[Stored items]
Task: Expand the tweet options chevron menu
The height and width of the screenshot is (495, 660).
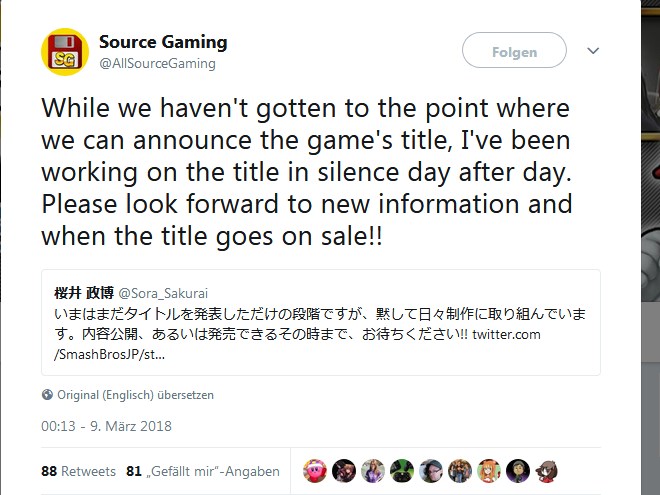Action: coord(593,51)
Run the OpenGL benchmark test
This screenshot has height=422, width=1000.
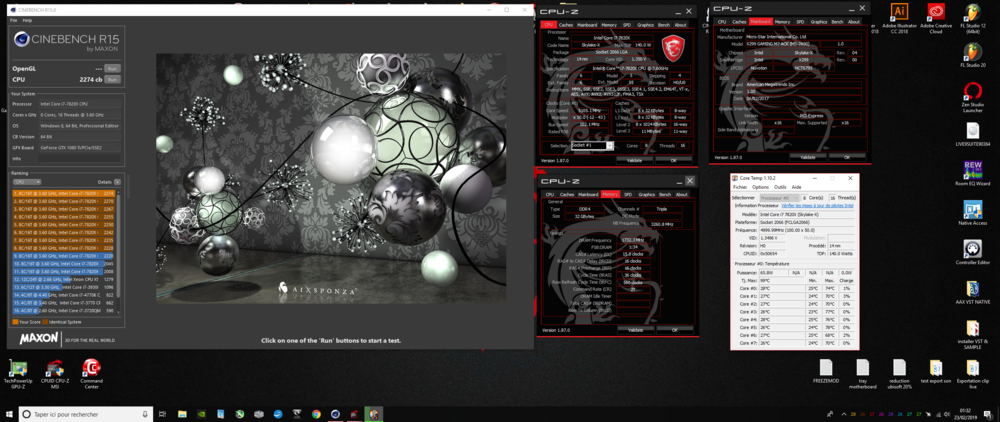[112, 68]
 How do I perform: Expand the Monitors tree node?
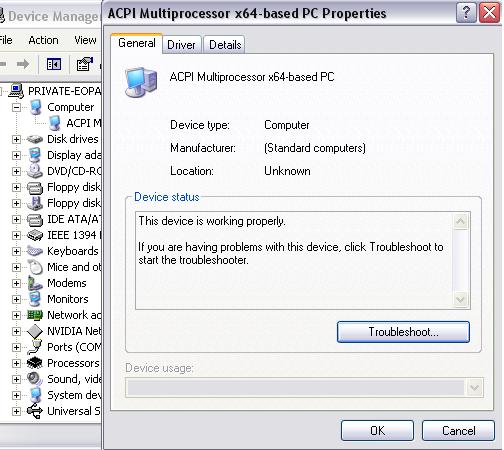click(x=16, y=299)
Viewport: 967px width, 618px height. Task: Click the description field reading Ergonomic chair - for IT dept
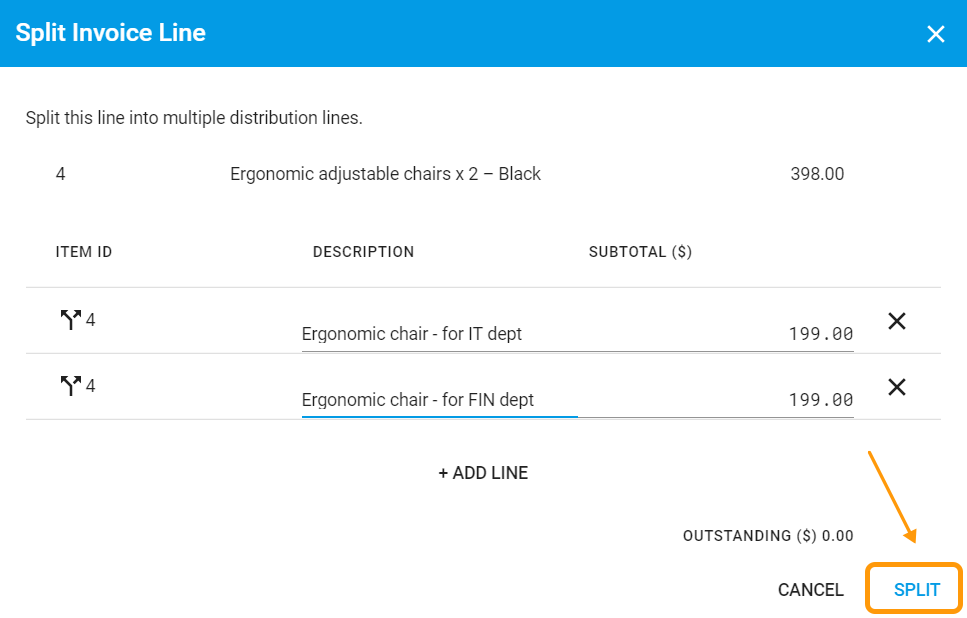[x=411, y=333]
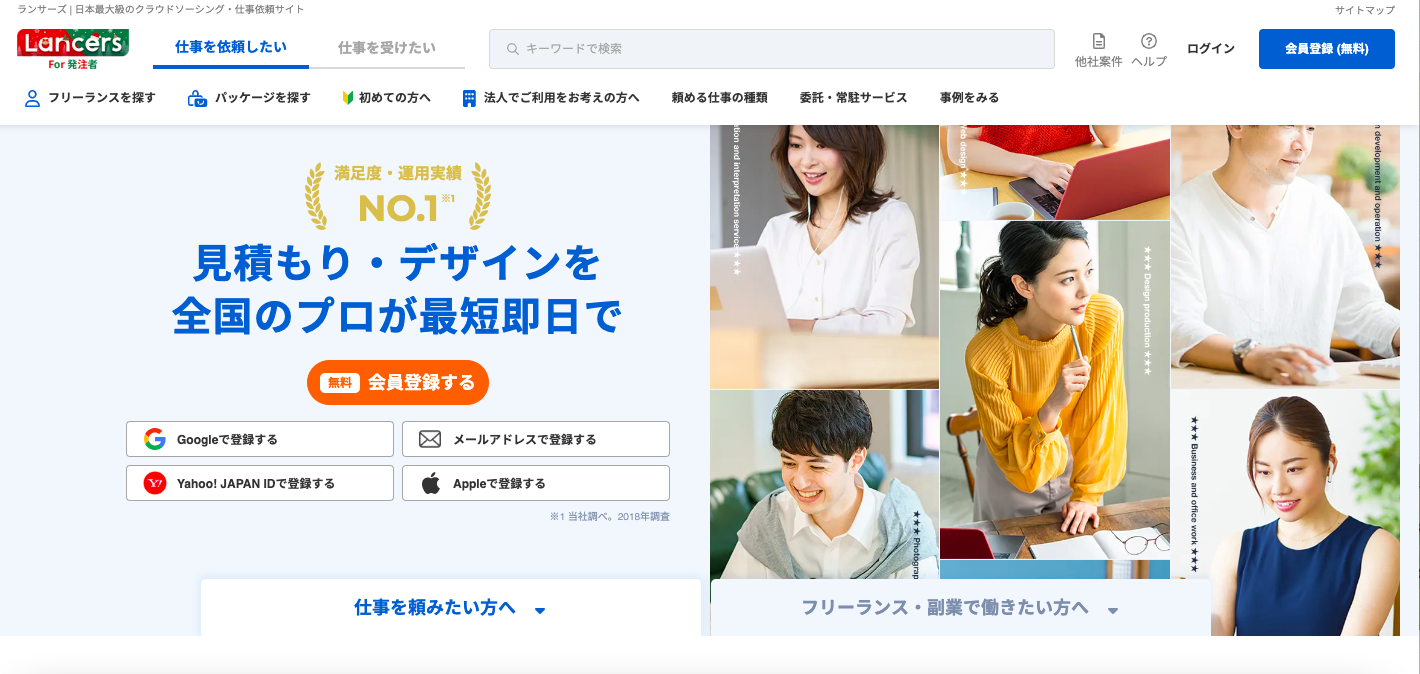Open the 頼める仕事の種類 menu
The width and height of the screenshot is (1420, 674).
pos(720,98)
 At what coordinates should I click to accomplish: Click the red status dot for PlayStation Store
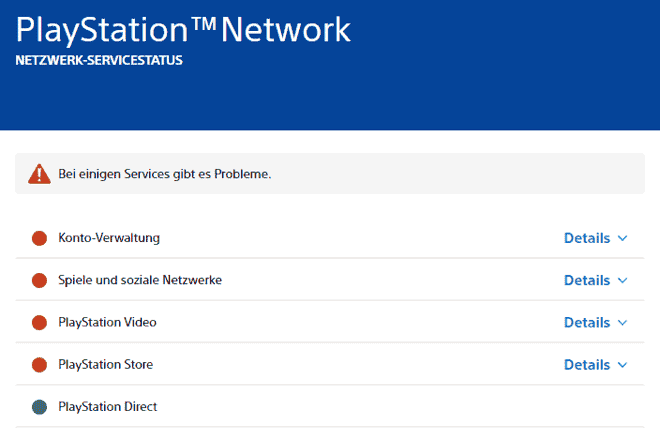coord(40,364)
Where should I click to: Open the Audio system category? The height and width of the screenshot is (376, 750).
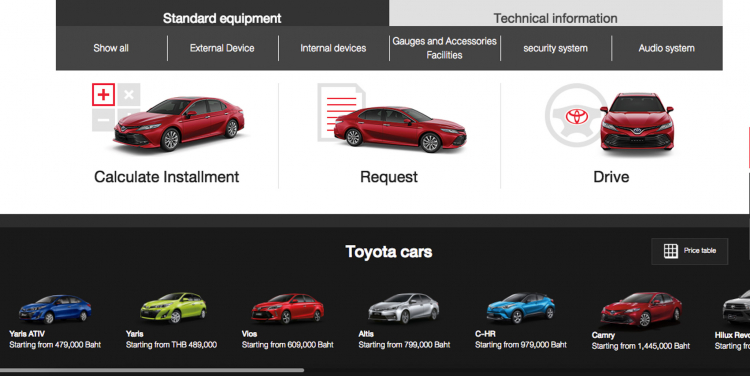click(x=666, y=48)
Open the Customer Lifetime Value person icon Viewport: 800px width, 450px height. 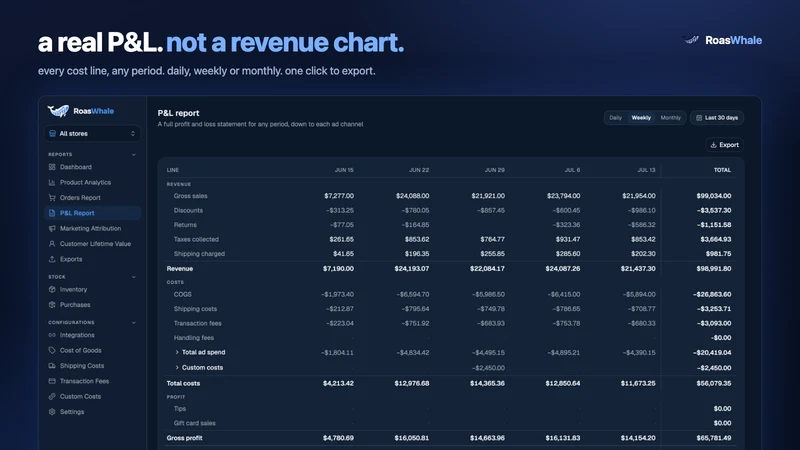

> [What you are asked to do]: The lines from the one containing "This screenshot has height=422, width=1000." through the final line of the data are to be repeated exactly, with both ends included and all pictures left out.

> [Answer to the problem]:
This screenshot has height=422, width=1000.
[112, 68]
 How do I perform: Expand the Monitors tree node?
click(x=16, y=299)
Viewport: 967px width, 618px height. Task: Click the description field reading Ergonomic chair - for IT dept
[x=411, y=333]
Open the 頼める仕事の種類 menu
The width and height of the screenshot is (1420, 674).
pos(720,98)
 At what coordinates should I click to accomplish: Click the red status dot for PlayStation Store
coord(40,364)
Where should I click to: Open the Audio system category? The height and width of the screenshot is (376, 750).
click(x=666, y=48)
Open the Customer Lifetime Value person icon Viewport: 800px width, 450px height. 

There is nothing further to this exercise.